They had a trust and safety team to do this but dumbfuck laid them off.
Who knew, it turns running a platform full of hate isn’t appealing to advertisers.
I also noticed Community Notes have become far more interested in nitpicking whatever vaguely leftist post they can find while letting blatant conspiracy theories and right-wing propaganda fly by unchecked.
most appeared to have moved from Accenture, a firm that provides content moderation contractors to internet companies
Bruh, Accenture is a consulting company, they provide everything contractors.
Gives you a sense of the thoroughness of the research in this article.
They interviewed someone, that someone mentioned Accenture, and they didn’t even google the company they just put it straight into the article with no checking.
I mean, it’s not wrong, but that’s like saying that twitter is a platform that provides celebrity comments. True, but bruh.
Bruh, do you really think the author doesn’t know who one of the largest IT agencies in the world is? Could it be, rather, that they were dumbing it down for the audience, since it’s, you know, not an article about Accenture, and ended up with some slightly odd phrasing as a consequence?
Nice paywall :/
Also: bypass-paywalls-clean :) I didn’t even notice it was paywalled until I sent the link to a friend and she told me it was paywalled 😆
🤖 I’m a bot that provides automatic summaries for articles:
Click here to see the summary
In July, Yaccarino announced to staff that three leaders would oversee various aspects of trust and safety, such as law enforcement operations and threat disruptions, Reuters reported.
According to LinkedIn, a dozen recruits have joined X as “trust and safety agents” in Austin over the last month—and most appeared to have moved from Accenture, a firm that provides content moderation contractors to internet companies.
“100 people in Austin would be one tiny node in what needs to be a global content moderation network,” former Twitter trust and safety council member Anne Collier told Fortune.
And Musk’s latest push into artificial intelligence technology through X.AI, a one-year old startup that’s developed its own large language model, could provide a valuable resource for the team of human moderators.
The site’s rules as published online seem to be a pretextual smokescreen to mask its owner ultimately calling the shots in whatever way he sees it,” the source familiar with X moderation added.
Julie Inman Grant, a former Twitter trust and safety council member who is now suing the company for for lack of transparency over CSAM, is more blunt in her assessment: “You cannot just put your finger back in the dike to stem a tsunami of child sexual expose—or a flood of deepfake porn proliferating the platform,” she said.
Saved 88% of original text.
A for effort.
I keep hearing about toxicity on X, then not seeing it.

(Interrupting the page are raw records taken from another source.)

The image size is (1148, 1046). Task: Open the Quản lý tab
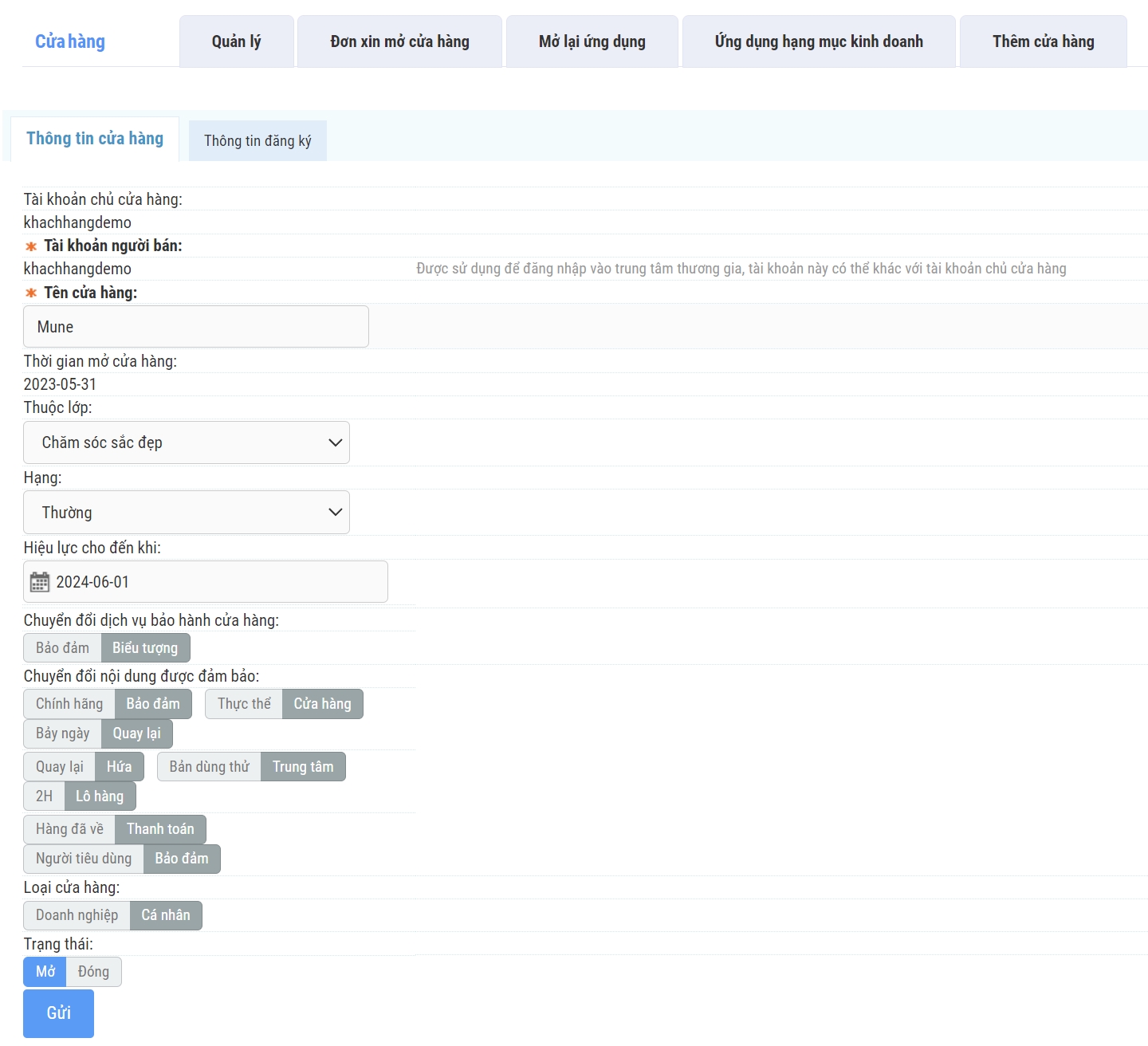pyautogui.click(x=236, y=41)
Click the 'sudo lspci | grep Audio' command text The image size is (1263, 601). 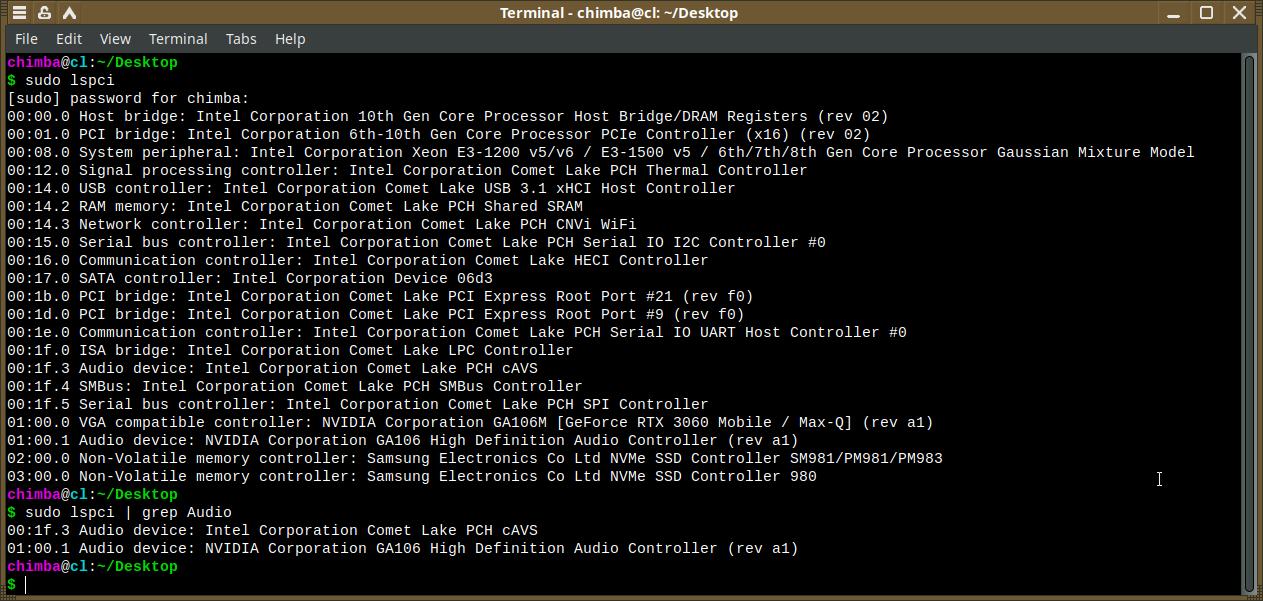pyautogui.click(x=128, y=512)
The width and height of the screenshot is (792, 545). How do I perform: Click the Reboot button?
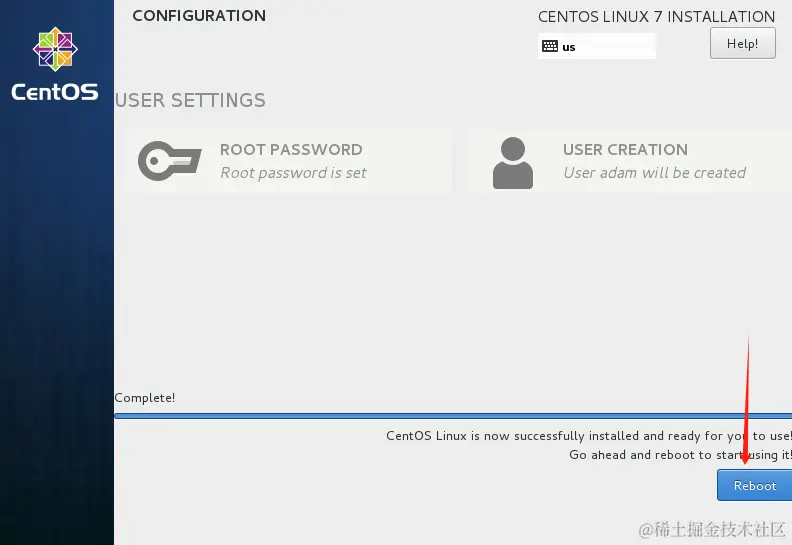click(x=754, y=486)
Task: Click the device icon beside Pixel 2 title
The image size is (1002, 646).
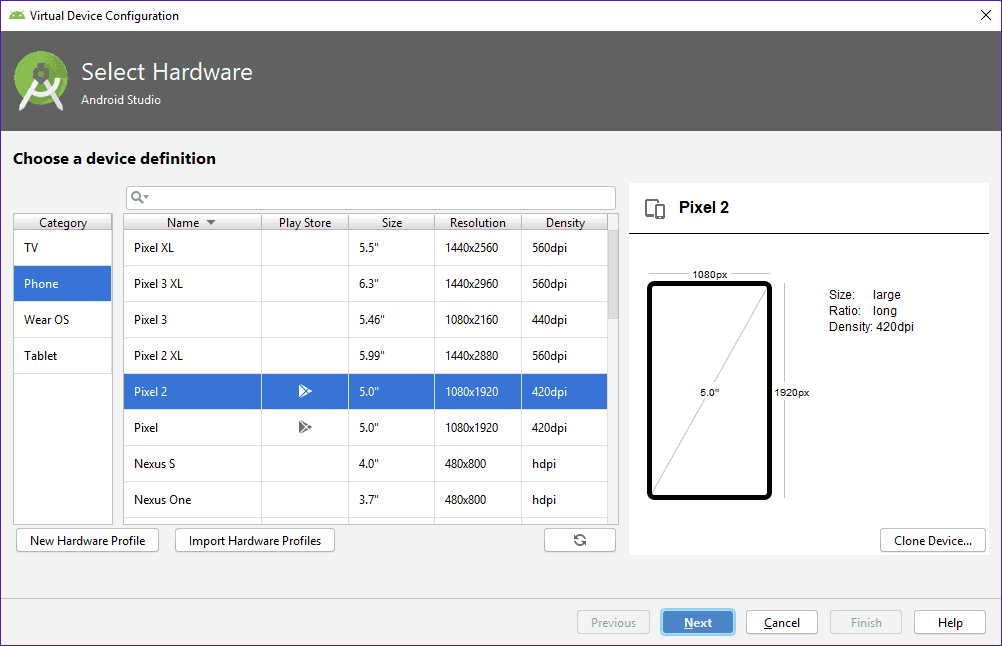Action: click(x=655, y=208)
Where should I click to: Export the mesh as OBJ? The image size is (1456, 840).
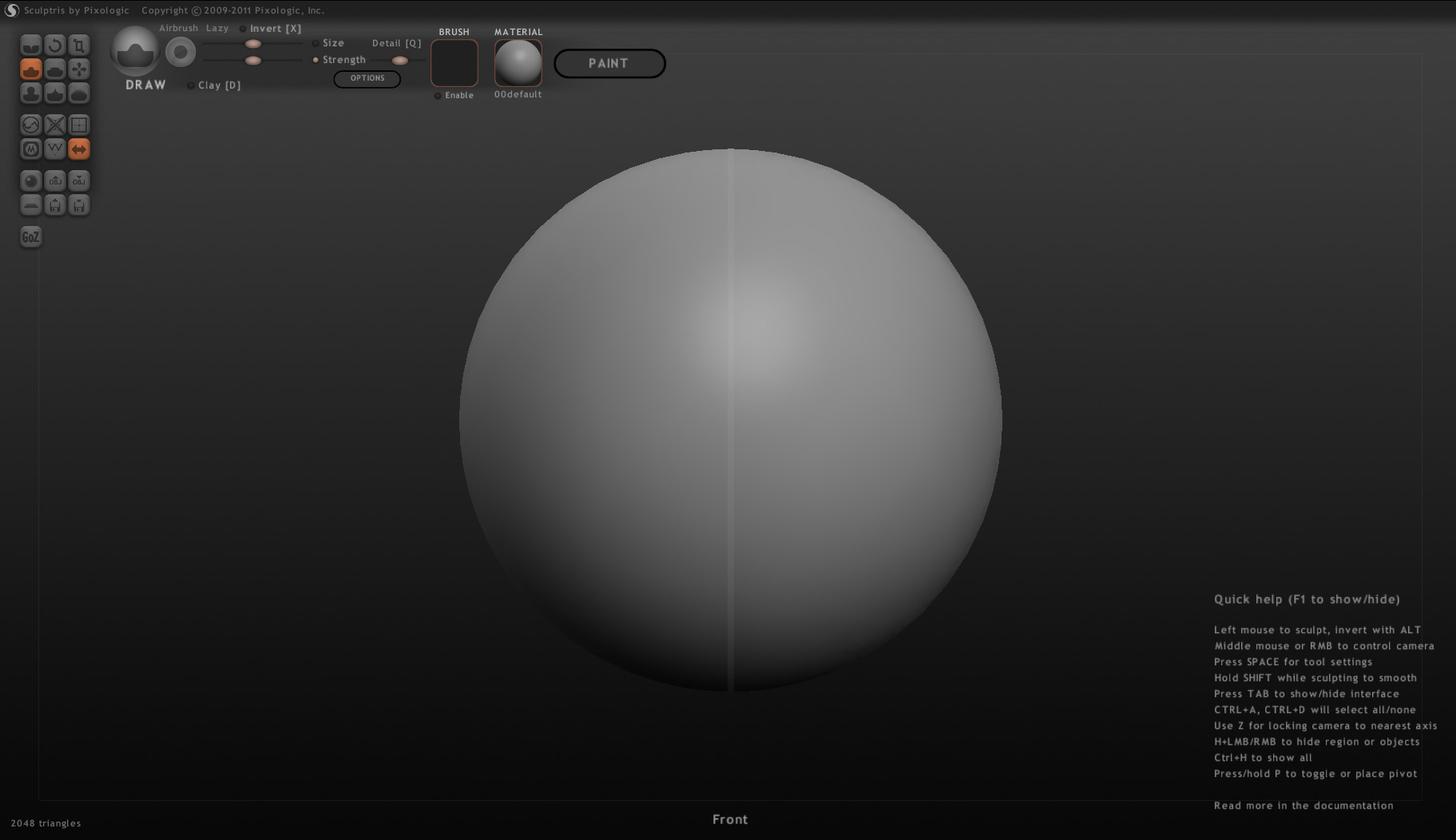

I’m starting to doubt this premise is true.
I observed racism and toxicity on X. Reported a couple pretty bad posts (eg a user wishing for drowning of immigrants), but the platform decided they’re okay based their own moderation rules.
Can’t decide if this response is Absence of Evidence or Black Swan fallacy. Either way, just because you haven’t experienced something, doesn’t mean its false.
Haven’t been on it since Elon purchased the company. I do know that Twitter by virtue of being powered by who you follow can have a vastly different feel to different people.
If you start getting into political stuff, even in the before times, it could get pretty nasty. I can only imagine that’s worse now.
Try following the blue checkmark folk, and you’ll soon be flooded with toxicity. Alternatively… avoid the blue like the plague it is, and you’ll find very little toxicity.
X is “pay to troll”.
There’s plenty, but there’s toxicity to be found on every platform. I interpret this as people being mad that Trump was unbanned, or maybe some other ideological issue that mainstream Liberals have.